La iniciativa de implementar un programa de justicia itinerante, con la presencia de un visitador auxiliar de la Unidad Integral de Procuración de Justicia (UIPJ), a fin de suplir la falta de fiscalía en esta ciudad, ha quedado en el olvido.
Representantes de distintos sectores, abogados y ciudadanía en general, han manifestado la urgencia de que se busquen alternativas para la atención a víctimas de delitos, ya que desde la desaparición de la fiscalía municipal prácticamente la población ha dejado de denunciar.
Los agraviados de delitos comunes como robo, daños, amenazas, lesiones y otros, se tendrían que trasladar hasta Tuxpan para interponer denuncias de manera directa en la UIPJ, pero ello representa gastos y una gran pérdida de tiempo.
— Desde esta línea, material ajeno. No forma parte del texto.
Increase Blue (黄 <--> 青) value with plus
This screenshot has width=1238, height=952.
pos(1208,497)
Ante esta situación, la única opción que tiene a nivel local la población es dar aviso a la Policía Municipal, pero debido a que se trata de hechos consumados y en los que no hay flagrancia, la corporación se limita a tomar nota y recomendar que se interponga denuncia en Tuxpan.
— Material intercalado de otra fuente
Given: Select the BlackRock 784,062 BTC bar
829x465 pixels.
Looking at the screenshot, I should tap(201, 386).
Cabe recordar que la última titular de la fiscalía municipal fue la licenciada Teresa de Jesús Mendoza Castillo, quien logró abatir el rezago y generó mejoras en la atención a la ciudadanía, pero ante la inminente desaparición de la oficina se vio obligada a renunciar en mayo de 2016, tras lo cual ya no hubo fiscal en la ciudad.
Respecto al tema, el presidente de la Barra de Abogados, Juan Martínez Vidal, admitió en su momento que la falta de una fiscalía pone en virtual estado de indefensión a los agraviados, por lo que sugirió que se podría implemente un programa de justicia itinerante.
Explicó que la UIPJ podría designar a un facilitador que acuda a recibir denuncias por robos a casa habitación o a transeúntes, lesiones, daños e incluso violencia familiar, cuyas víctimas actualmente de desisten de buscar justicia pues no tienen posibilidades de trasladarse hasta Tuxpan.